Roman Polanski’nin Korkunç Sınıf Hicivi – The Hollywood Reporter
En iyi eserine hayran olan biri için, Roman Polanski’nin yeni bir filmi hakkında yazmak, çözülemeyen sorularla dolu bir mayın tarlasıyla yüzleşmek gibidir: Yönetmenin sabıka kaydı ve zedelenmiş itibarı dikkate alındığında bu film, diğerleri gibi değerlendirilebilir mi? Bir sanatçının yaşamının bazı bölümleri kınanacaksa, bir sanat eserini övmek mümkün müdür, yoksa ikisini ayırmak mı gerekir? Polanski’nin hâlâ film yapmasına izin verilmeli mi? Bu film hakkında yazılmalı mı?

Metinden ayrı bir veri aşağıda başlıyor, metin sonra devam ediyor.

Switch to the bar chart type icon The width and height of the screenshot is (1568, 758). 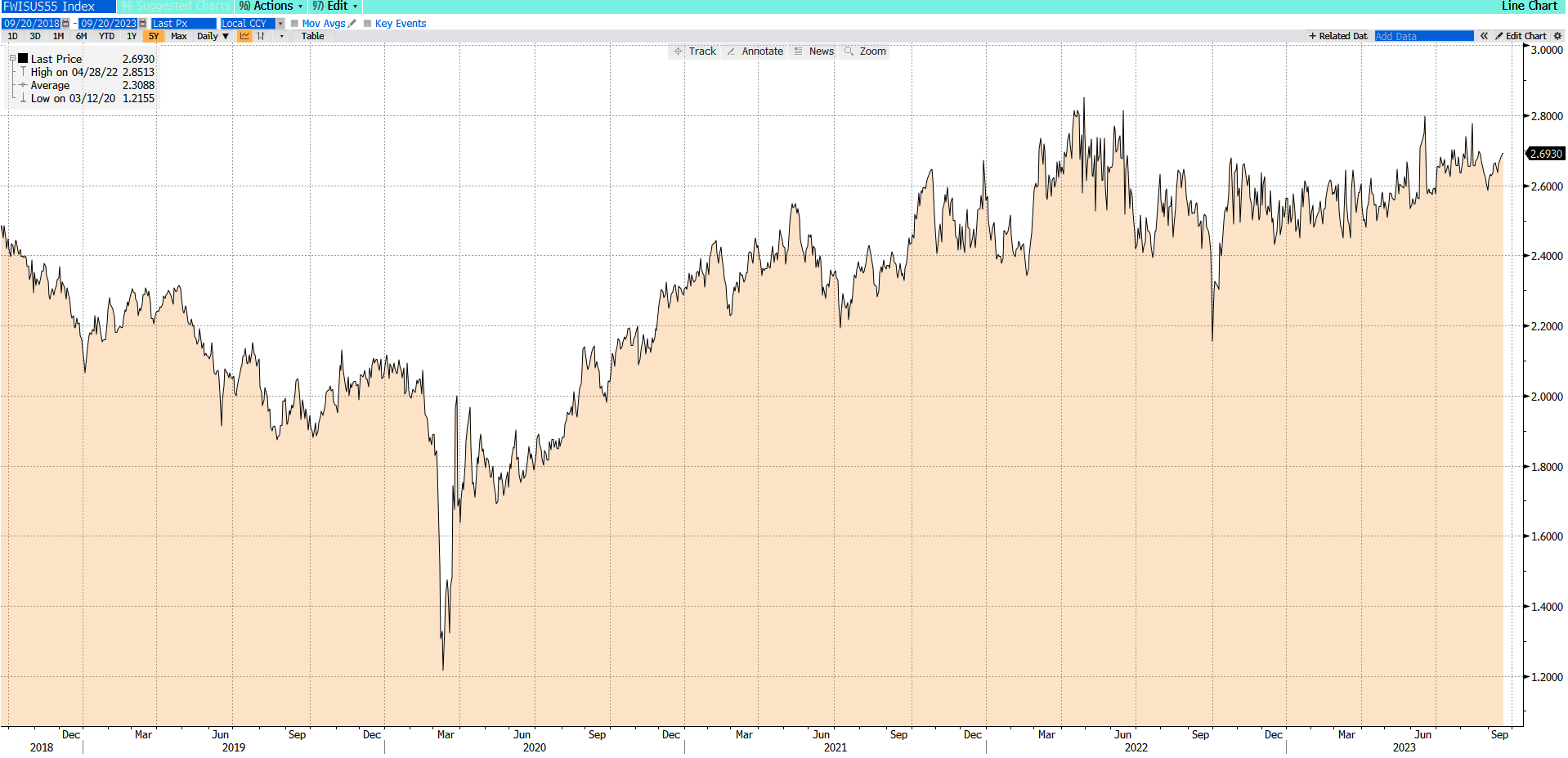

Şu anda 90 yaşında olan Polanski şunu söyleyebilecek düzeyde bir şey yapsaydı bu soruları yanıtlamak daha zor olurdu: Çin mahallesi veya Rosemary’nin Bebeği. Veya şöyle bir şey bile Kiracı veya Çılgın veya İtme ya da ilk uzun metrajlı filmi, Sudaki Bıçak60 yıl önce çıkan ve ona ilk Oscar adaylığını kazandıran film.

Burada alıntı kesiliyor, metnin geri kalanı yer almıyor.